▶ [Tu objetivo]
Continúa el texto sobre la Jornada de la Vida Consagrada a partir de su última frase.

▶ [Documento]
========

Hace cuarenta días celebrábamos la fiesta de la Navidad, el nacimiento de Jesús. Las familias judías, a los cuarenta días del nacimiento de un hijo primogénito, se acercaban al templo de Jerusalén para presentar a Dios el don de esa vida nueva que había sido recibida. Era el cumplimiento de una ley mosaica que expresaba el señorío de Dios y el reconocimiento de que la vida es un don, una misión y una entrega.
Desde hace veintiocho años, la Iglesia católica celebra en este día la Jornada de la Vida Consagrada. Es una fecha en la que damos gracias a Dios por el don de tantos consagrados, hombres y mujeres, como están presentes en nuestra Iglesia, especialmente en nuestra diócesis de Mondoñedo-Ferrol. Ellos han descubierto que la vida que no se entrega se pierde y han consagrado toda su existencia al Señor y a los hermanos. Ellos quieren, como la candela que este día se entrega, iluminar con su vida la oscuridad de nuestro mundo.

========

▶ [Datos proporcionados]
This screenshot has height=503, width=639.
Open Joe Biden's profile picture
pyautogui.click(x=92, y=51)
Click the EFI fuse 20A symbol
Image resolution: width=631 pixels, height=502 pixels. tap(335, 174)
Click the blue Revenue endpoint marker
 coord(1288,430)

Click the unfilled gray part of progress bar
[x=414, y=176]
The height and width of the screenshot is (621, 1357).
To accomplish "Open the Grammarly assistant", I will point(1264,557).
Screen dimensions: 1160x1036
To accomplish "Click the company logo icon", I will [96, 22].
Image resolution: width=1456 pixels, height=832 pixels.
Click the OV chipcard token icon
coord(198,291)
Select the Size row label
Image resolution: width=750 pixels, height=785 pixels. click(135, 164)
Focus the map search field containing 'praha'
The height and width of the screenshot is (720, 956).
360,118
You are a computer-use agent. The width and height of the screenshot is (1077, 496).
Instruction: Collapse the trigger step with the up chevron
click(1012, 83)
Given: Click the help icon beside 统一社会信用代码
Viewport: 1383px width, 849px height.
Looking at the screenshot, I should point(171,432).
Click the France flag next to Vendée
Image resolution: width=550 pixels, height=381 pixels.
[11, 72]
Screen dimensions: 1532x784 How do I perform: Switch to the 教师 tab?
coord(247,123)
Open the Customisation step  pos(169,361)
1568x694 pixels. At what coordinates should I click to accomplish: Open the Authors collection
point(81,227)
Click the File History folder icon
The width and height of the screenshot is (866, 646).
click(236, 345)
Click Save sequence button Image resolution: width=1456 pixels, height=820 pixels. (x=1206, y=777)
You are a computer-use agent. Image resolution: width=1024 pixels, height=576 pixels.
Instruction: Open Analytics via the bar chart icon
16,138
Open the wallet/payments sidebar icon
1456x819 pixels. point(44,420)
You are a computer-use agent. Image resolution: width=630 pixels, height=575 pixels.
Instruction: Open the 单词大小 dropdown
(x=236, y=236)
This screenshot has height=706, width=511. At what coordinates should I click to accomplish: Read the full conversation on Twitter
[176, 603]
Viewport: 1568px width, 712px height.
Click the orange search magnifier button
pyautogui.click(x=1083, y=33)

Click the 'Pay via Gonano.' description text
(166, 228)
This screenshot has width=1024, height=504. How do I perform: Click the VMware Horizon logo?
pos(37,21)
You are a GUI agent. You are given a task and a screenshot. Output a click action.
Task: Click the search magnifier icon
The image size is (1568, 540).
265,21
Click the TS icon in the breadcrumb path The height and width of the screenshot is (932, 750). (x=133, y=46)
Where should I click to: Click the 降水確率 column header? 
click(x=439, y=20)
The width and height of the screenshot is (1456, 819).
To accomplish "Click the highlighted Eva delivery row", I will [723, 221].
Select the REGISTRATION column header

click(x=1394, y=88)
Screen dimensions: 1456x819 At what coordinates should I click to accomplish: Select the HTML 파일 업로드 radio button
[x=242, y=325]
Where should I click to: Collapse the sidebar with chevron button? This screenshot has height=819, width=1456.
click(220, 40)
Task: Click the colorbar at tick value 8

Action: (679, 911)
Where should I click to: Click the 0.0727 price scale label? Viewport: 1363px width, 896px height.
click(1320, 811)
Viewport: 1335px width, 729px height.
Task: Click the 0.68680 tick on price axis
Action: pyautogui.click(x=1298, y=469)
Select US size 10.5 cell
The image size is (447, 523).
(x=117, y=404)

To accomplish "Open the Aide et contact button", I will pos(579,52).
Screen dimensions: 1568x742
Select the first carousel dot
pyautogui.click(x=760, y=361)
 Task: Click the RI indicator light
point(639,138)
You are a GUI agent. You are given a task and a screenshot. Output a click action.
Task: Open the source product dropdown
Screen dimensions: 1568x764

========

▶ [Resultado]
Para ello, siguen diferentes carismas con los que el Espíritu ha ido alentando y enriqueciendo nuestra Iglesia, concediéndole así lo que más necesitaba en cada momento. Su buen hacer está presente en el mundo de la enseñanza, de la acción social, de la infancia y la juventud, de los mayores y enfermos, de la educación y la vida parroquial… En este día, oramos con todos los religiosos y religiosas y seguimos pidiendo para que haya niños y jóvenes que descubran la belleza de sentirse llamados a la vida consagrada.
Es cierto que la vida religiosa atraviesa hoy un desierto en las Iglesias europeas. Tenemos comunidades más pequeñas y envejecidas. Ello ha provocado que, durante estos últimos años, en nuestra diócesis hayamos tenido que despedir algunas presencias significativas que permanecen en nuestro recuerdo. También en otras latitudes se han dado en su seno faltas graves, por las que no nos cansaremos de pedir perdón, reiterando al mismo tiempo nuestra voluntad de reparar integralmente a quien ha sido herido.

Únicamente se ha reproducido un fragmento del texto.